§ **Your assignment**:
Would you please transcribe, exactly as written, the lines of the entries below starting at the one that holds "April 2024 (428, 2434)" and ending at the one that holds "Google (80, 2036)", both included?

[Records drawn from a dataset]
───

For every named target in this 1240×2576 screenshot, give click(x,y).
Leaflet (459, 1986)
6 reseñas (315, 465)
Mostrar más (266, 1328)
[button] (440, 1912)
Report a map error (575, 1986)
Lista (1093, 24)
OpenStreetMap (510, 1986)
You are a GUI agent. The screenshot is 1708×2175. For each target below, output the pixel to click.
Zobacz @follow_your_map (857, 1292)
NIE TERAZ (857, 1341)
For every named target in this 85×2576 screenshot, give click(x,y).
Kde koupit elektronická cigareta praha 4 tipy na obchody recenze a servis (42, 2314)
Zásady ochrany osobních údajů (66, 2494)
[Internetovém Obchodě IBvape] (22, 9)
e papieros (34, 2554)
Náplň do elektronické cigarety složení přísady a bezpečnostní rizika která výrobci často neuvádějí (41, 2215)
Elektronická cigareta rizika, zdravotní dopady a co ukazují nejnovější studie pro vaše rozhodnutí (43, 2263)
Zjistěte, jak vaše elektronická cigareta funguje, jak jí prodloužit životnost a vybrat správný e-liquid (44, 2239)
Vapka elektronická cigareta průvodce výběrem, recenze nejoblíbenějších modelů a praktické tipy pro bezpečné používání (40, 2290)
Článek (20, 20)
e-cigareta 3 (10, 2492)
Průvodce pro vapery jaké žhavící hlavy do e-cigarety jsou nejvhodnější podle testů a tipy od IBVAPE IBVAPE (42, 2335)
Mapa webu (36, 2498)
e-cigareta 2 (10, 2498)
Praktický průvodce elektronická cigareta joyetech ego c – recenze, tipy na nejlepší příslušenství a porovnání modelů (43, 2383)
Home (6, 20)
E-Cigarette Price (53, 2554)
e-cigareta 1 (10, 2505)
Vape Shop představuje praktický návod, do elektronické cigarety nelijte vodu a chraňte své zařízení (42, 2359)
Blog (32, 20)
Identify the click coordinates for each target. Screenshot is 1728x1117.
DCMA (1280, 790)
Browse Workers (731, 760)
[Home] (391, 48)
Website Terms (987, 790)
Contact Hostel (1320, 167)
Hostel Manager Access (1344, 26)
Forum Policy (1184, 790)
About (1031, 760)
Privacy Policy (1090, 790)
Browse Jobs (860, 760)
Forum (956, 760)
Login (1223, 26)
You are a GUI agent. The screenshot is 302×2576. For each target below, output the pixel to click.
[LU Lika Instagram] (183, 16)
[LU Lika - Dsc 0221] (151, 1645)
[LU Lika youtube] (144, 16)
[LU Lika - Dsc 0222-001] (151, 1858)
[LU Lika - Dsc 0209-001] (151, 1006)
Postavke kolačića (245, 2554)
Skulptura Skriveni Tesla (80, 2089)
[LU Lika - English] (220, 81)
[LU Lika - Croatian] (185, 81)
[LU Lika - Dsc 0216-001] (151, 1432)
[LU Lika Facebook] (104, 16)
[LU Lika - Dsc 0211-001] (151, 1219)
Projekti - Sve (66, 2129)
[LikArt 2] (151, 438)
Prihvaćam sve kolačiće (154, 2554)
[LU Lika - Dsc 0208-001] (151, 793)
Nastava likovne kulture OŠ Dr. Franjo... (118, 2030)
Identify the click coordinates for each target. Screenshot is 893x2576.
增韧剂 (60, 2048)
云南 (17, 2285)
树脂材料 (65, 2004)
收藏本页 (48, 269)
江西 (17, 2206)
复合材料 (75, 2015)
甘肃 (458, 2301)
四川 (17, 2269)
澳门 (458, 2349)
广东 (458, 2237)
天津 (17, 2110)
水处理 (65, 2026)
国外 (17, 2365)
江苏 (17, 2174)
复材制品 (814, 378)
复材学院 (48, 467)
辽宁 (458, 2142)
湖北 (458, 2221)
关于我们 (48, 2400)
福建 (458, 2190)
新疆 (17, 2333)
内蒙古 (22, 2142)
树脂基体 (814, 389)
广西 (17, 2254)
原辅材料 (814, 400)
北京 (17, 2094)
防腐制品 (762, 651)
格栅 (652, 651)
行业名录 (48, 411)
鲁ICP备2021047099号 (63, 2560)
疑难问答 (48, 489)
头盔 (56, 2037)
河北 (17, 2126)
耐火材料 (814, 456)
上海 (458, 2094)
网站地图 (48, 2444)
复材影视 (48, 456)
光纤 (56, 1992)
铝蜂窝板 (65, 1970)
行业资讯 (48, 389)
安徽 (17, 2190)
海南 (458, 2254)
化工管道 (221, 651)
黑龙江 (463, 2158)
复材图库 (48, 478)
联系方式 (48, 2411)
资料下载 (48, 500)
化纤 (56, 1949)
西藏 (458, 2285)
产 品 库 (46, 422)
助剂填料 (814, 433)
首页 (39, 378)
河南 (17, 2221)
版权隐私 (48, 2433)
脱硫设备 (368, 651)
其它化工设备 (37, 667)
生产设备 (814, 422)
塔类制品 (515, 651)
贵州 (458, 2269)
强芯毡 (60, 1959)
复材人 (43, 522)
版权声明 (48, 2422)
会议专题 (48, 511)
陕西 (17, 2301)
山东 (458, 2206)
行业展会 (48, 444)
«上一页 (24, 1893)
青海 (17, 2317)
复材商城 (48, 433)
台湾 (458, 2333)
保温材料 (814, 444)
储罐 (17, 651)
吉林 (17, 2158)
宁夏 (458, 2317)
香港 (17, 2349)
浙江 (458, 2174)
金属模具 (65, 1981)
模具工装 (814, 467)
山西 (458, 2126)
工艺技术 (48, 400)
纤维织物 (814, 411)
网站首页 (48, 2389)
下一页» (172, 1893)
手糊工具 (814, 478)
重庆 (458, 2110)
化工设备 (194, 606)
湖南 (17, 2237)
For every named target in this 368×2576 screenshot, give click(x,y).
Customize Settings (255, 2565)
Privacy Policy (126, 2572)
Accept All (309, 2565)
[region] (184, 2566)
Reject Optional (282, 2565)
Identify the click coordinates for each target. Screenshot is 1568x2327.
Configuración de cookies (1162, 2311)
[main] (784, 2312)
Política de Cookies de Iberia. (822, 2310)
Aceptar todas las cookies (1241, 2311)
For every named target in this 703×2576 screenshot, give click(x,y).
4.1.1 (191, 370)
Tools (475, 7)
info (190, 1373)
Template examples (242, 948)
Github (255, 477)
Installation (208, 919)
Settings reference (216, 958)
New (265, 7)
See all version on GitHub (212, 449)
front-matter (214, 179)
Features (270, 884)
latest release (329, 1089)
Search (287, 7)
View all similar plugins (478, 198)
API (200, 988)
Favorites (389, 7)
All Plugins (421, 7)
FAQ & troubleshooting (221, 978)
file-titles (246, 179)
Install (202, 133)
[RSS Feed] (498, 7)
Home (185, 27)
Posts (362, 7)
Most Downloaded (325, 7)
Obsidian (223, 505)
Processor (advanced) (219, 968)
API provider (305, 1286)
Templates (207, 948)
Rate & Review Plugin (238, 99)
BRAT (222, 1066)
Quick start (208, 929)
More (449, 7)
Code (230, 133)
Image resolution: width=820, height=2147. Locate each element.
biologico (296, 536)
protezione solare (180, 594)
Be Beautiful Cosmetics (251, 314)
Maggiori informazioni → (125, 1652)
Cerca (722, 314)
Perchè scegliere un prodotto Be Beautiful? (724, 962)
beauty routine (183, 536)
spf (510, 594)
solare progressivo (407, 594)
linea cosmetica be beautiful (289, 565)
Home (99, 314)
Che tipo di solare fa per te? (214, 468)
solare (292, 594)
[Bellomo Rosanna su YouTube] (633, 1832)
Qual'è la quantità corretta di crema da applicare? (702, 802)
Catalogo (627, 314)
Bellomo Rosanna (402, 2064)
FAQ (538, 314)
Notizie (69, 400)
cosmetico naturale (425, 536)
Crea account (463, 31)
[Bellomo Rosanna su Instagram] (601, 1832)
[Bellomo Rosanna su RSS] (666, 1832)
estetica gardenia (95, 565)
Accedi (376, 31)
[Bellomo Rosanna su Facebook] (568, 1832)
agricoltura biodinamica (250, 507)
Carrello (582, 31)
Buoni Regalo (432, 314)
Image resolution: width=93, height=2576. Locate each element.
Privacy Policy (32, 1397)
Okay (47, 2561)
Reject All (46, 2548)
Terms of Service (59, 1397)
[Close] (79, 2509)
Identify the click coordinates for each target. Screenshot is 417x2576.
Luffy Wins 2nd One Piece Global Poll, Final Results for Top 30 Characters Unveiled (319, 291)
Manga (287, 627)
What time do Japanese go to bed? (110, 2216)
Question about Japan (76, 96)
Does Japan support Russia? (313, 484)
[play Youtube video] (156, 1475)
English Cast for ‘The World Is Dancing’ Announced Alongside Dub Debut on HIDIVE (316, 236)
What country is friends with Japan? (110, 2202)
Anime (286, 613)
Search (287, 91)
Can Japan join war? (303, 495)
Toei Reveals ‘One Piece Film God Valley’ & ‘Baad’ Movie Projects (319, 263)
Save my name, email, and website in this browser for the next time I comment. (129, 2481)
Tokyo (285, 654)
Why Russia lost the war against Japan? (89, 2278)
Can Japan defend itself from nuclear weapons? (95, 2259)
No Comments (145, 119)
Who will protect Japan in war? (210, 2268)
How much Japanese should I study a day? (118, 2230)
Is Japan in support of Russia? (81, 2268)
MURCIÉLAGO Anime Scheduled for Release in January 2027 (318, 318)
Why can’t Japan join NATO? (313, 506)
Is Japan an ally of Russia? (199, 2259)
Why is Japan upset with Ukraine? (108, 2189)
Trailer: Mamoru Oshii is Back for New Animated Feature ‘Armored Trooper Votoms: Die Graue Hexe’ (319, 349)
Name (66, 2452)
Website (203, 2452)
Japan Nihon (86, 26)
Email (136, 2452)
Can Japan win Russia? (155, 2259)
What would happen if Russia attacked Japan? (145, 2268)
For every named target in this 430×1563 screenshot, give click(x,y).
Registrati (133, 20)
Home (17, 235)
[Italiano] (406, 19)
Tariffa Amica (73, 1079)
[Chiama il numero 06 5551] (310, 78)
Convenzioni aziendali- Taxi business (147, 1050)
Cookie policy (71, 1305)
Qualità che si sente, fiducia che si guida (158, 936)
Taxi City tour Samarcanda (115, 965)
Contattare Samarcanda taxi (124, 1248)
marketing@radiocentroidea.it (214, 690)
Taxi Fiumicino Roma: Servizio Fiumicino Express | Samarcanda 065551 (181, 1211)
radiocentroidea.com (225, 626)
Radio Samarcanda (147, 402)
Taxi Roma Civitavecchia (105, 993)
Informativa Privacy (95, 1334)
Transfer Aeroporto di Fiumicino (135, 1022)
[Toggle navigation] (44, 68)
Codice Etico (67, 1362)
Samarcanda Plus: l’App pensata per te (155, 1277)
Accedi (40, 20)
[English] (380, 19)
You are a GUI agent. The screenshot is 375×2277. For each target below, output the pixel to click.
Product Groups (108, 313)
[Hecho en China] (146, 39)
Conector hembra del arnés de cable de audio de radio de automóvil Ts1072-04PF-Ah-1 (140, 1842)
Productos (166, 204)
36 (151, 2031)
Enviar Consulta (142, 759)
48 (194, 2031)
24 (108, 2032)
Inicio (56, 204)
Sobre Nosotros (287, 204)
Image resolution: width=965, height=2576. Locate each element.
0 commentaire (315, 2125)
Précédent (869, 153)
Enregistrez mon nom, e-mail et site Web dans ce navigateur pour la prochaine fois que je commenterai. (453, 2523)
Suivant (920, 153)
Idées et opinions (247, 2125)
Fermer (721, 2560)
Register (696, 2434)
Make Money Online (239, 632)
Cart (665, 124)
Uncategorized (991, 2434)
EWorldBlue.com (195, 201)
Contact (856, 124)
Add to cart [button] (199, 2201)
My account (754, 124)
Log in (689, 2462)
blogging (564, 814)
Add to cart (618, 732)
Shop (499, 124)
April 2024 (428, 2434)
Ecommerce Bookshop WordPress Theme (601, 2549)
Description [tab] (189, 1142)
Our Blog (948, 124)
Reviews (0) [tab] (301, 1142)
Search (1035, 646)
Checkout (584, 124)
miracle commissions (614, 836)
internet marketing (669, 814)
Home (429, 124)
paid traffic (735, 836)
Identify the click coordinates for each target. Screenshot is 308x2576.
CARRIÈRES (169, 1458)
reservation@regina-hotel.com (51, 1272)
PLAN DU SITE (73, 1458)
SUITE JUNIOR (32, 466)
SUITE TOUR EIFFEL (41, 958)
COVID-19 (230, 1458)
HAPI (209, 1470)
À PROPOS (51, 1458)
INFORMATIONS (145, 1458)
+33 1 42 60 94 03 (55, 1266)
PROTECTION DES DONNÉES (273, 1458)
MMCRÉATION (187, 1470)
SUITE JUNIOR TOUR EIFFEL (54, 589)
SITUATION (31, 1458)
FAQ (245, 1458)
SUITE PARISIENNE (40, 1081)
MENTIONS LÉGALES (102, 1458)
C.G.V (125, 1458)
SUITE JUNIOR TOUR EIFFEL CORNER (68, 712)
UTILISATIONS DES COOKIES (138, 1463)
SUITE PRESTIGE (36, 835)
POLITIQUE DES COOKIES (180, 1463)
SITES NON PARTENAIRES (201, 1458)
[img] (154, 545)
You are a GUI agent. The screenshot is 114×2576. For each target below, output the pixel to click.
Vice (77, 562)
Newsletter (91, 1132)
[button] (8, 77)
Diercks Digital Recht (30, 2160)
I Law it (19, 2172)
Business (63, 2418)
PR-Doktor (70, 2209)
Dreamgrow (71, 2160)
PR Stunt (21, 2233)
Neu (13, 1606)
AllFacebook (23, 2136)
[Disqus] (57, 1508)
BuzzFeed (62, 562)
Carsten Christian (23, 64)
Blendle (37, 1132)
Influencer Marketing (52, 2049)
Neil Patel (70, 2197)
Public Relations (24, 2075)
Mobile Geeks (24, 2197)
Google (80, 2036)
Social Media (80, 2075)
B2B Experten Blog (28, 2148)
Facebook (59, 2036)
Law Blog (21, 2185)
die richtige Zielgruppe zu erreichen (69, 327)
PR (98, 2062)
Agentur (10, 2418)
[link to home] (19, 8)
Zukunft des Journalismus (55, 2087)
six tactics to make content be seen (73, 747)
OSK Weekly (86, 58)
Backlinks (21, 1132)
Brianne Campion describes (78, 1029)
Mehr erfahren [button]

───

§ **Result of this task**:
April 2024 (428, 2434)
Ecommerce Bookshop WordPress Theme (601, 2549)
Description [tab] (189, 1142)
Our Blog (948, 124)
Reviews (0) [tab] (301, 1142)
Search (1035, 646)
Checkout (584, 124)
miracle commissions (614, 836)
internet marketing (669, 814)
Home (429, 124)
paid traffic (735, 836)
Identify the click coordinates for each target. Screenshot is 308x2576.
CARRIÈRES (169, 1458)
reservation@regina-hotel.com (51, 1272)
PLAN DU SITE (73, 1458)
SUITE JUNIOR (32, 466)
SUITE TOUR EIFFEL (41, 958)
COVID-19 (230, 1458)
HAPI (209, 1470)
À PROPOS (51, 1458)
INFORMATIONS (145, 1458)
+33 1 42 60 94 03 (55, 1266)
PROTECTION DES DONNÉES (273, 1458)
MMCRÉATION (187, 1470)
SUITE JUNIOR TOUR EIFFEL (54, 589)
SITUATION (31, 1458)
FAQ (245, 1458)
SUITE PARISIENNE (40, 1081)
MENTIONS LÉGALES (102, 1458)
C.G.V (125, 1458)
SUITE JUNIOR TOUR EIFFEL CORNER (68, 712)
UTILISATIONS DES COOKIES (138, 1463)
SUITE PRESTIGE (36, 835)
POLITIQUE DES COOKIES (180, 1463)
SITES NON PARTENAIRES (201, 1458)
[img] (154, 545)
You are a GUI agent. The screenshot is 114×2576. For each target below, output the pixel to click.
Vice (77, 562)
Newsletter (91, 1132)
[button] (8, 77)
Diercks Digital Recht (30, 2160)
I Law it (19, 2172)
Business (63, 2418)
PR-Doktor (70, 2209)
Dreamgrow (71, 2160)
PR Stunt (21, 2233)
Neu (13, 1606)
AllFacebook (23, 2136)
[Disqus] (57, 1508)
BuzzFeed (62, 562)
Carsten Christian (23, 64)
Blendle (37, 1132)
Influencer Marketing (52, 2049)
Neil Patel (70, 2197)
Public Relations (24, 2075)
Mobile Geeks (24, 2197)
Google (80, 2036)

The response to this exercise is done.